MLE for Poisson conditioned on multivariate Gaussian?
I am writing some Python code to fit 2D Gaussians to fluorescent emitters on a dark background to determine the subpixel-resolution (x, y) position of the fluorescent emitter. The crude, pixel-resolution (x, y) locations of the pixels are stored in a list xy
. The height of the Gaussian represents the predicted pixel intensity at that location. Each 2D Gaussian has 5 parameters, and my end goal is to find the optimal value of those 5 parameters for each peak using MLE.
The number of photons that arrive at each pixel can be assumed to be Poisson-distributed (discrete random variable). The parameter of this Poisson random variable is equal to the height of the 2D Gaussian at that pixel, i.e. the Poisson random variable is conditioned on the multivariate Gaussian. I've been thinking for a few days now, but I can't figure it out - what would an MLE algorithm for a Poisson conditioned on a multivariate Gaussian look like? My main point of confusion is that the Poisson random variable has some optimal parameter, but that just gives me the height of the 2D Gaussian at that pixel, and I want the Gaussian parameters that would give me that optimal height.

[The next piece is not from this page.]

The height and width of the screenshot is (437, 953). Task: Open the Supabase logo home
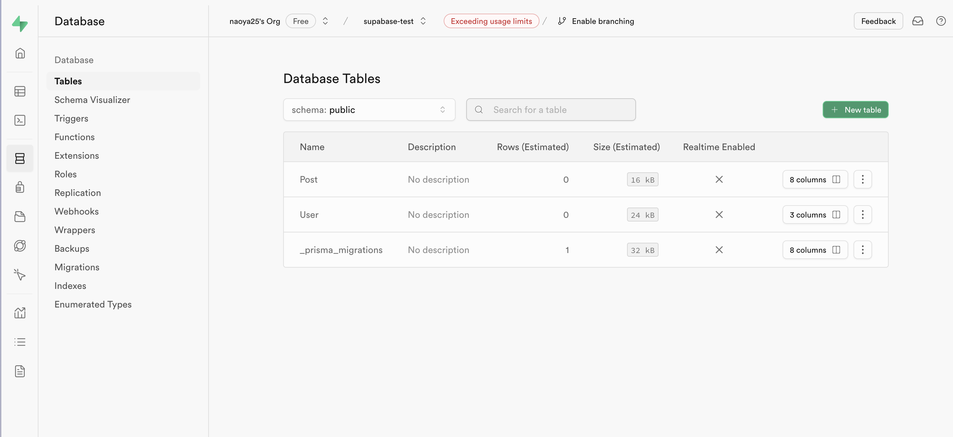point(20,24)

def twoDGauss(xy, x_guess, y_guess, size_guess, count_guess, background_guess):
x, y = xy[:, 0], xy[:, 1]
psf = count_guess/(2 * np.pi * size_guess ** 2)
psf *= np.exp(-((x - x_guess) ** 2 + (y - y_guess) ** 2)/(2 * size_guess ** 2))
psf += background_guess
return psf
That's my code defining the 2D Gaussian so far. I'm following the ideas in Ovesny et al, 2014, specifically in the supplementary section, if anyone is interested.